[Provided data]

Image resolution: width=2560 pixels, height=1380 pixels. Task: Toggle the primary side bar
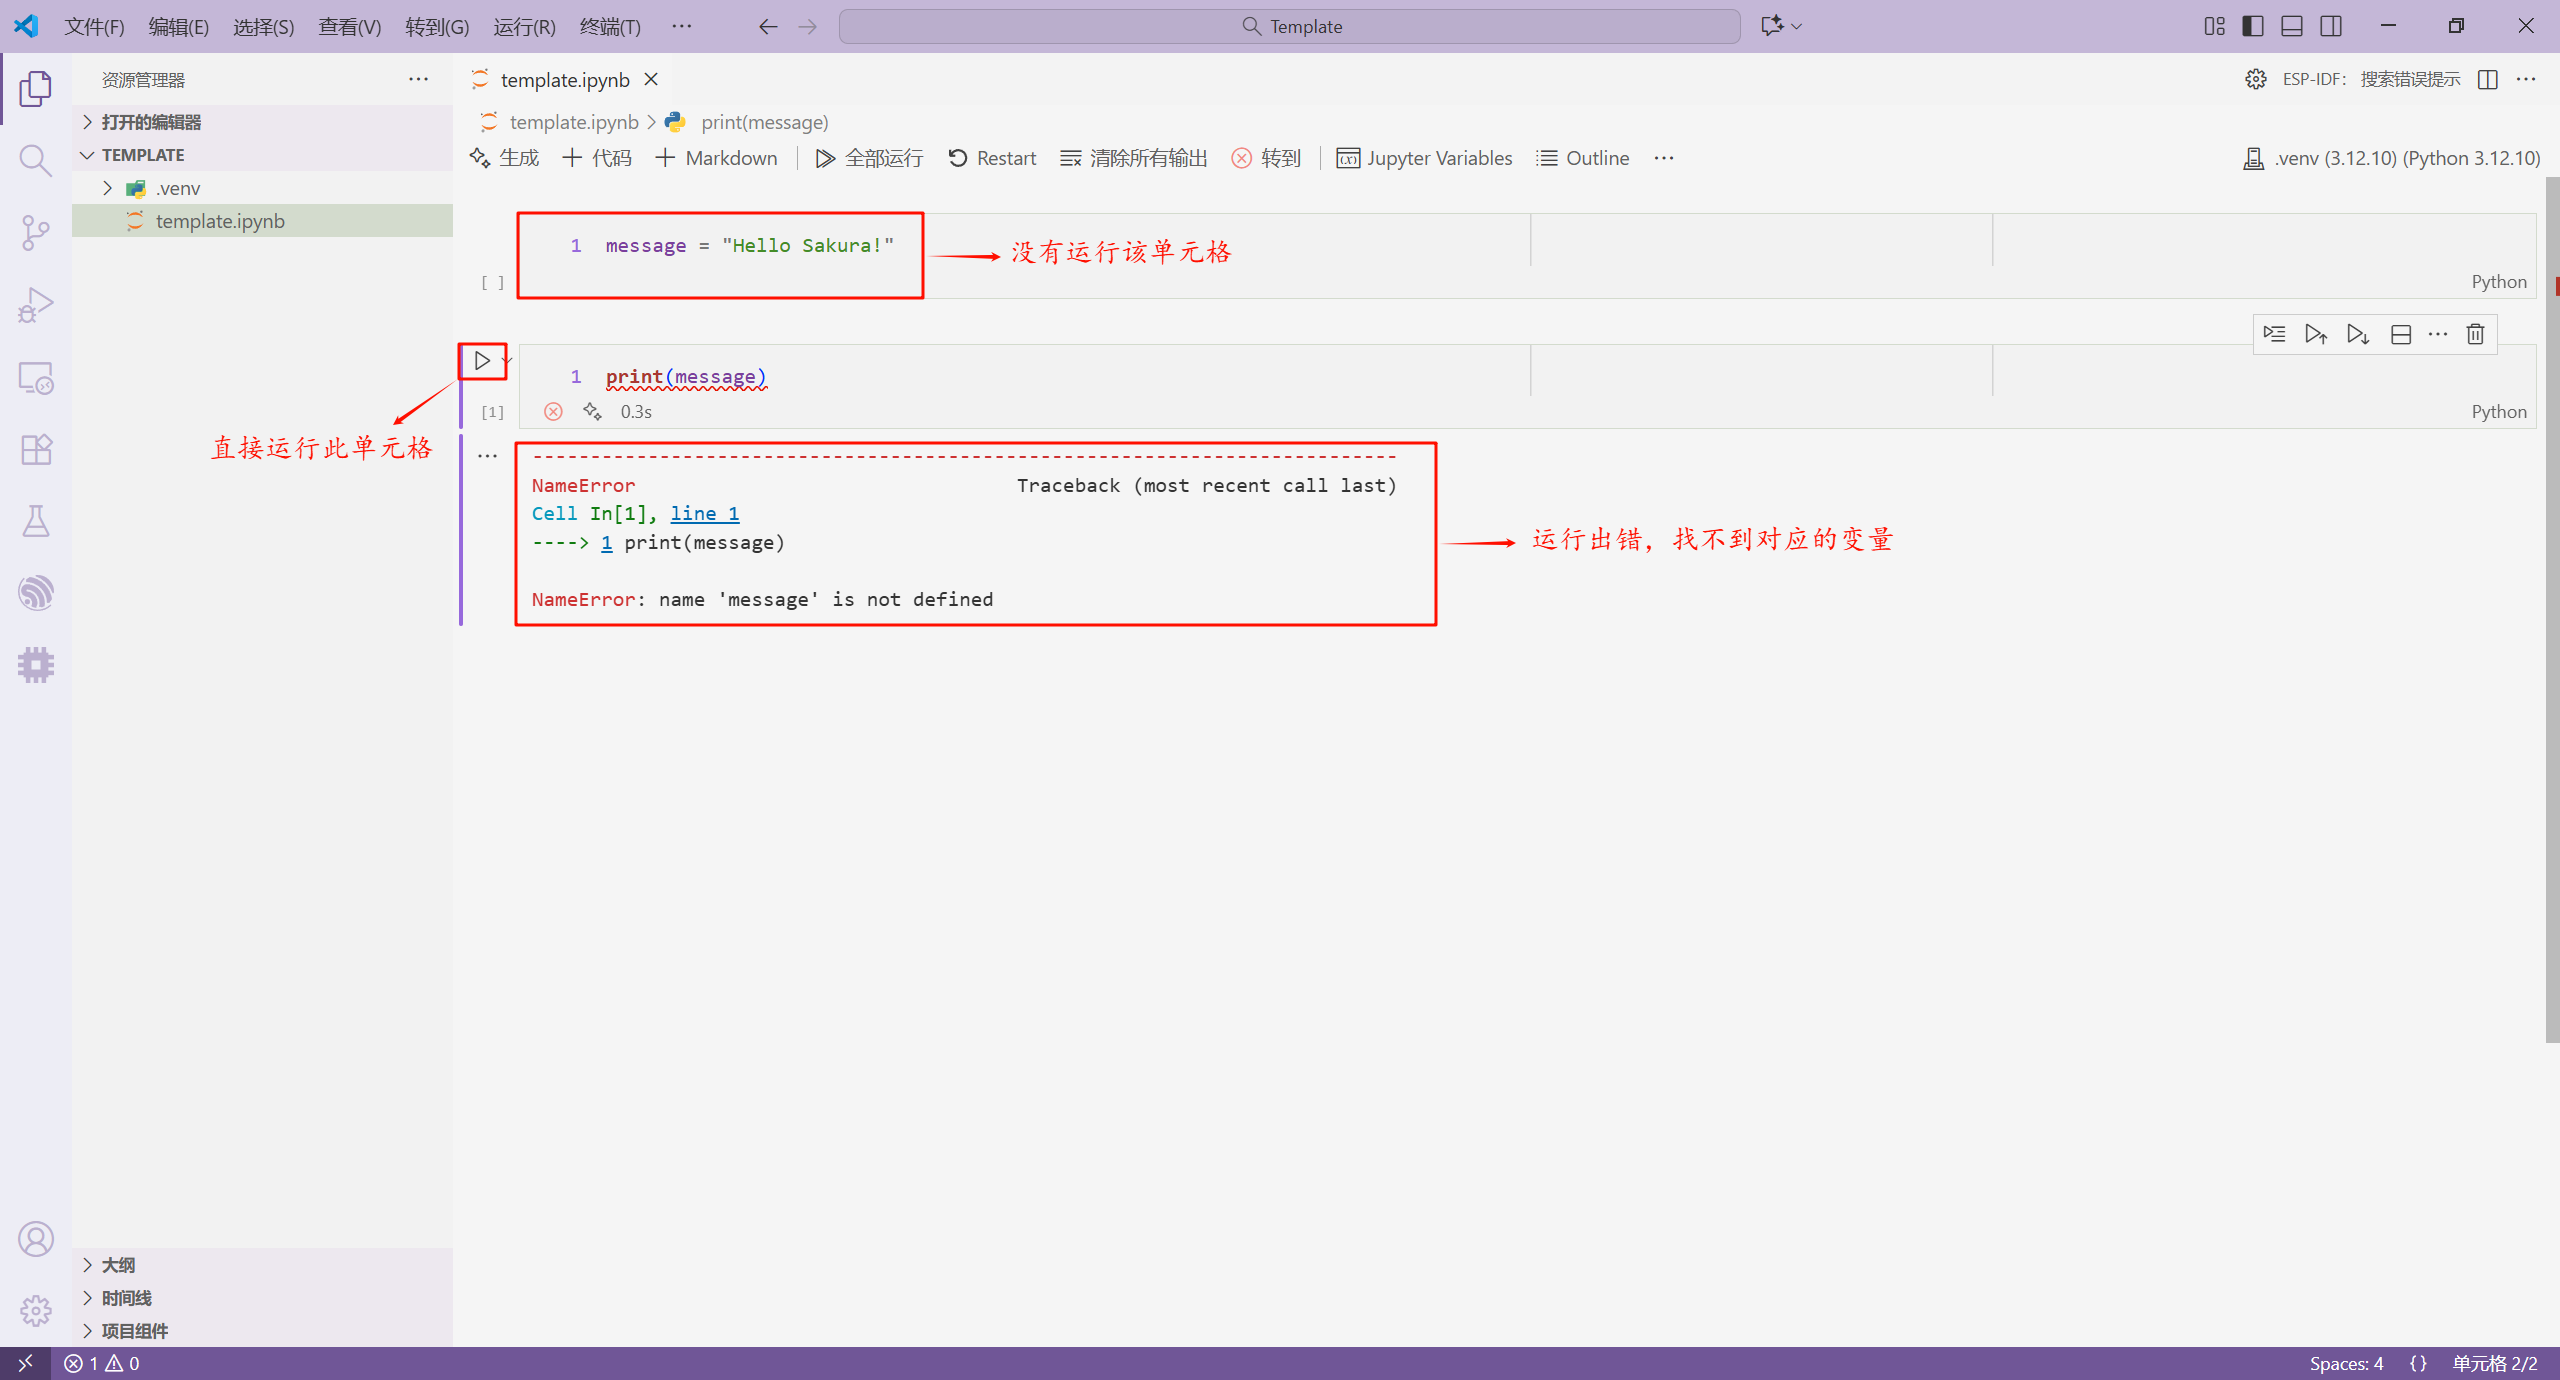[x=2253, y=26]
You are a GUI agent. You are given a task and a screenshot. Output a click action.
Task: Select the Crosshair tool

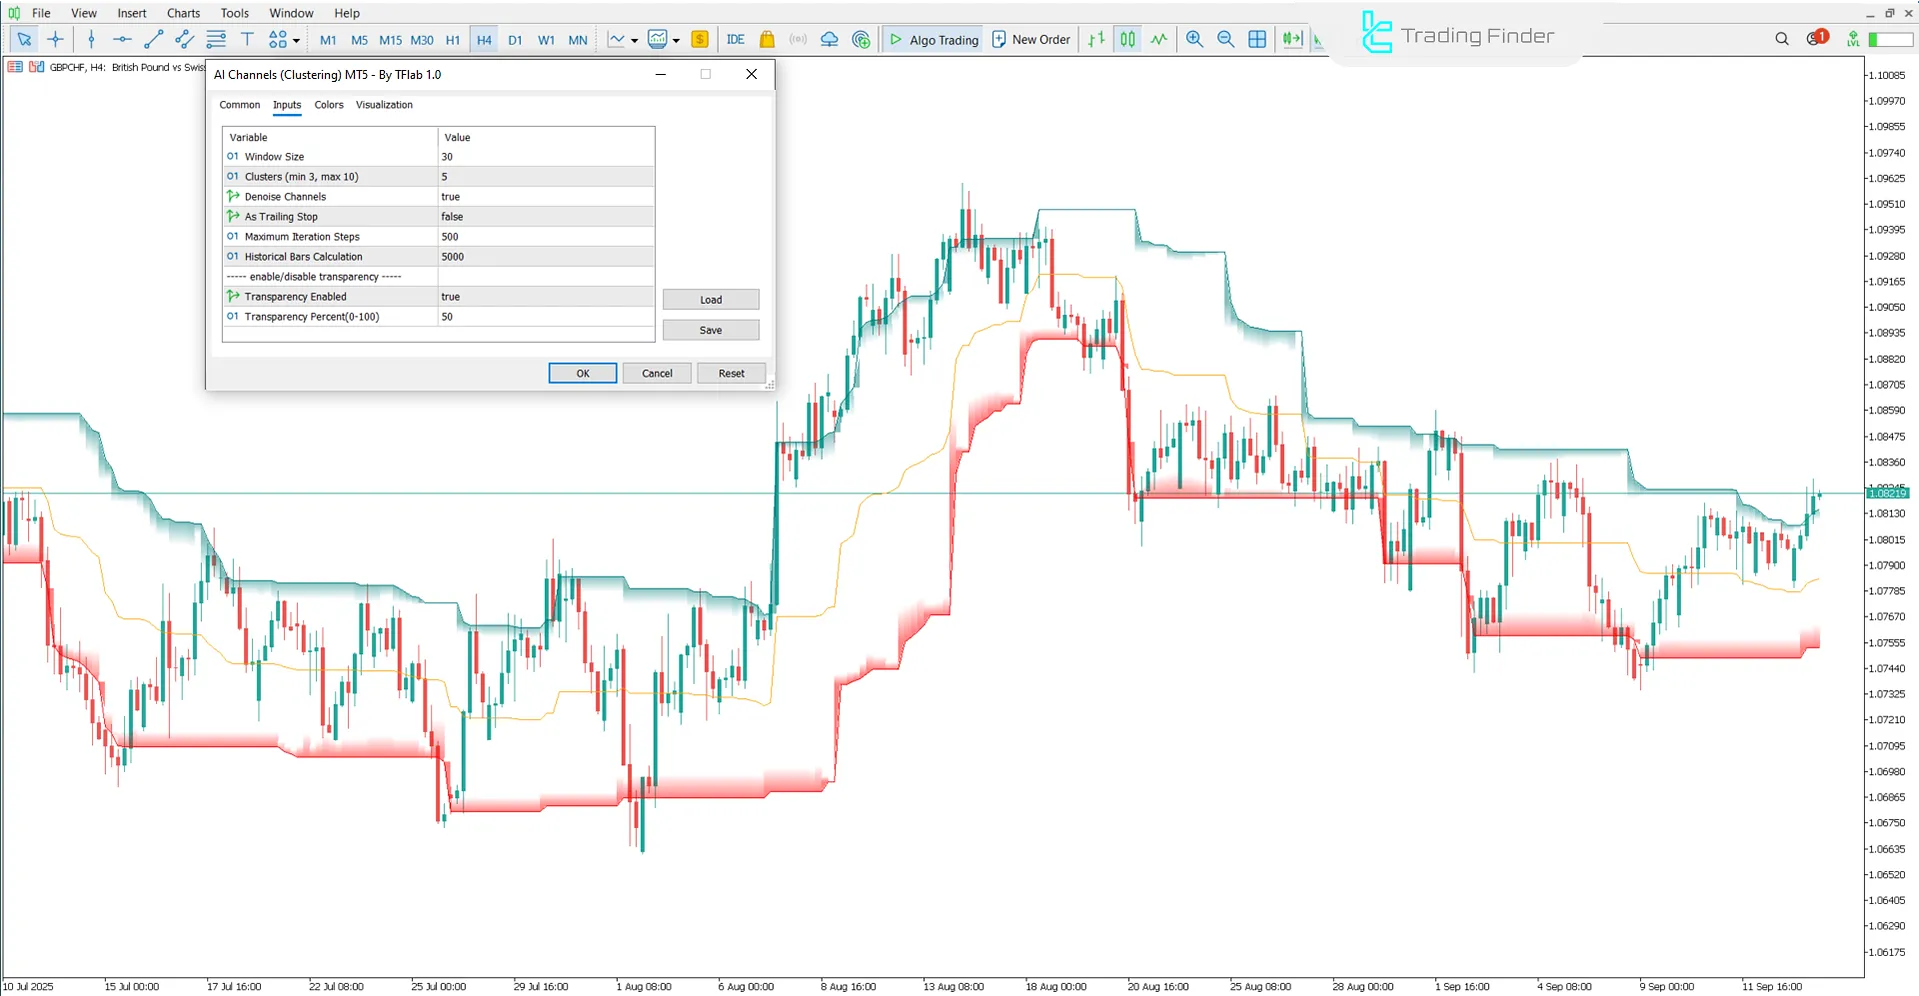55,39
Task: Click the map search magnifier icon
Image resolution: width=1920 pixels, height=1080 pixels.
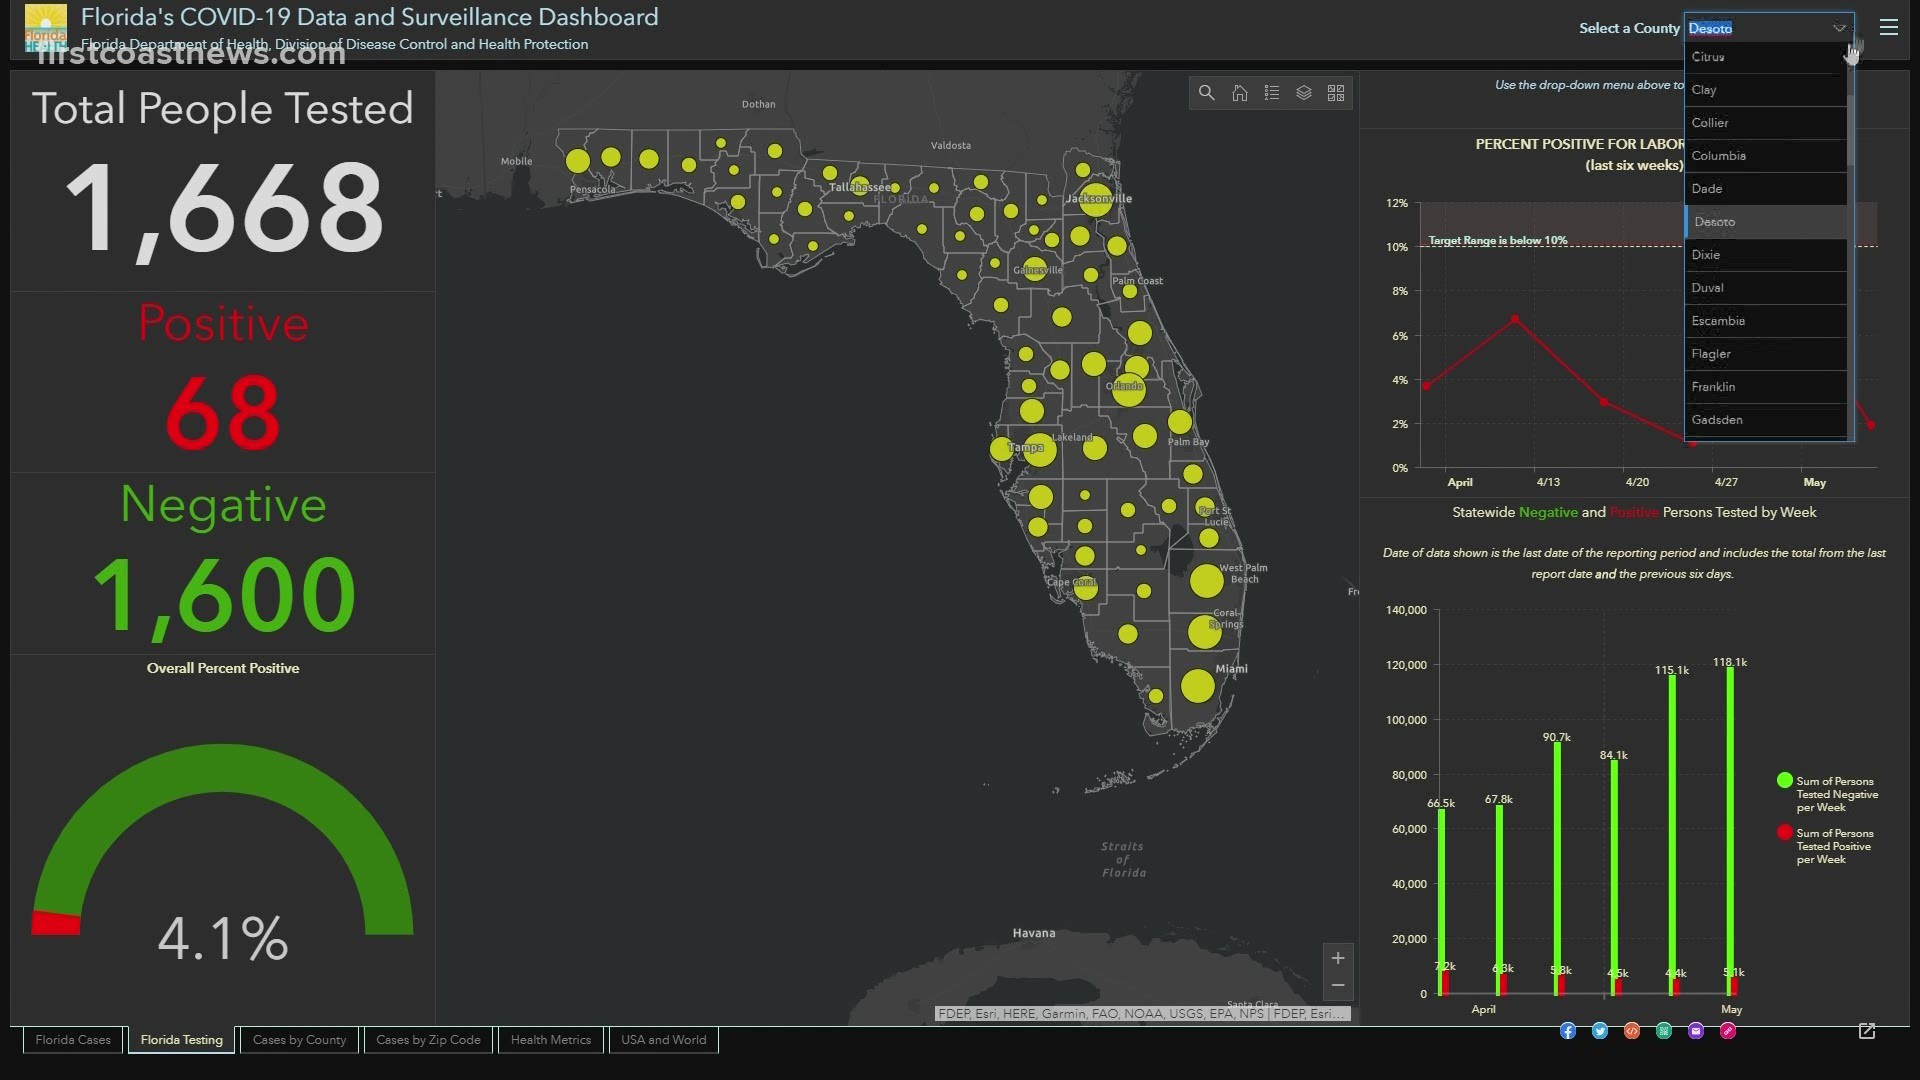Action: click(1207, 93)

[/Provided data]

Work to be completed: From the first record to the last, retype everything exactly except the images.

Answer area:
Image resolution: width=2560 pixels, height=1380 pixels. Task: Toggle the primary side bar
[x=2253, y=26]
You are a GUI agent. You are given a task and a screenshot. Output a click action.
Task: Select the Crosshair tool

55,39
Task: Click the map search magnifier icon
Image resolution: width=1920 pixels, height=1080 pixels.
Action: click(1207, 93)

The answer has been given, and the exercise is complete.